Horton's soothing prose made this love letter to the Chesapeake Bay (and all of Maryland) a perfect read aloud for this Marylander and her husband. The book was originally published in 1987, the year we were married - in Maryland!

Friday, February 3, 2023

The Librarian of Auschwitz - by Antonio Iturbe

People like to share memes with me about book collecting and book hoarding. These are meant to be humorous, but I generally don't find them especially funny. I do have quite a few books in my house, but I do not let them take over. I often read books from the library and then return them, or when I buy them I have a "one in, one out" policy. Purged books go to free book shelves, or are donated to libraries. They are shared. Books are meant to be read and shared, not simply put on display. I thought a lot about all of this as I read The Librarian of Auschwitz. This novel is based on the real story of Dita Kraus who, along with her family was sent to the family camp at Auschwitz-Birknenau during the Holocaust. Although she was only 14 years old Dita was asked to be the clandestine librarian at the clandestine school run by fellow prisoner Fredy Hirsch. She took on the task although the punishment for keeping the books would surely have been death had she been discovered. The eight tattered books entrusted to Dita's care were shared among the classes at the school, and otherwise hidden beneath a floor board. All the books had value, even the Russian grammar book, written in Cyrillic which no one in the camp read.

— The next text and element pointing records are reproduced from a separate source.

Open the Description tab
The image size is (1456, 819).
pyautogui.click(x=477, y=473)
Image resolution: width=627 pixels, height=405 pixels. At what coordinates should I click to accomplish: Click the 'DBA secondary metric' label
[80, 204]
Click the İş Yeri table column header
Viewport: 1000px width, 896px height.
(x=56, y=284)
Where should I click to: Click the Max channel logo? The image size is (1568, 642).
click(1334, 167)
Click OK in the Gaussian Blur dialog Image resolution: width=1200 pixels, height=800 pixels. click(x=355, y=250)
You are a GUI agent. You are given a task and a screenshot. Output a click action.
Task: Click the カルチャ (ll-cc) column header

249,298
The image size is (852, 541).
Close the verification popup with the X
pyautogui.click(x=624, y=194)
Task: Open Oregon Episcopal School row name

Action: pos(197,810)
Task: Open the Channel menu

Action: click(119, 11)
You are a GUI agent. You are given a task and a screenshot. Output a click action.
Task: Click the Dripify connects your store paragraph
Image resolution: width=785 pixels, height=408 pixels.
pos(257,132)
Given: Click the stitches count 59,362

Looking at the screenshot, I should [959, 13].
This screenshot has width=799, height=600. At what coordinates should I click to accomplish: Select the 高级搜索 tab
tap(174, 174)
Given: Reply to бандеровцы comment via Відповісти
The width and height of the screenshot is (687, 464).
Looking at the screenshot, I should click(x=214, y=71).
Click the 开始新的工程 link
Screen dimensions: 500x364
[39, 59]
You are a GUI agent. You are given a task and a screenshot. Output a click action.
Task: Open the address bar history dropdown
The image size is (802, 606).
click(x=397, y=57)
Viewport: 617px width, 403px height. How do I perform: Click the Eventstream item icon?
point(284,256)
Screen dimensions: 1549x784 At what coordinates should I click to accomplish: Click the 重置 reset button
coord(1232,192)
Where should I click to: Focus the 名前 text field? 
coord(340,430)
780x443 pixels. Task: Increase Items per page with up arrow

Early in the book the forbidden works are described as dangerous although they do not have "a sharp point, a blade or heavy end". 

Throughout history all dictators, tyrants, and oppressors, whatever their ideology - whether Aryan, black, oriental, Arab, Slav or any other racial background; whether defenders of popular revolutions, or the privileges of upper classes, or God's mandate, or martial law - have had one thing in common: the vicious persecution of books. Books are extremely dangerous; they make people think.

Even among the prisoners there was concern about what was to be found in some of the books. Fredy Hirsch tried to warn Dita off reading The Good Soldier Svejk, telling her that it was "not appropriate for children, especially girls". To which our heroine responds "Do you honestly believe that after observing on a daily basis the dozens of people entering the gas chambers...[that] what I read in a novel might shock me?". The same book is demonized by some other prisoners, and again Dita puts them in their place.

Reading this in light of the unprecedented book-banning that we are seeing in the United States today makes it especially chilling. Concerns about what someone might find in a book seem rather ridiculous in a country where children are gunned down in their classrooms and by police. 

In addition to the eight books, the school also runs a "library on legs". Similar to the human books in Ray Bradbury's Fahrenheit 451, people who have memorized stories share them verbally.

Before being sent to the Auschwitz Dita and her family were first sent to the ghetto in Terezín, a place with a library-on-wheels, a trolley pushed through the streets which was generally "warmly welcomed" although the "books were often stolen, and not always so they could be read. They were also used as toilet paper or as fuel for the stoves".

One of the books entrusted to Dita is H.G. Wells The Time Machine. Dita determines that Wells was right, time machines do exist, in the form of books. Furthermore, she realizes that books can take us "much farther than any pair of shoes".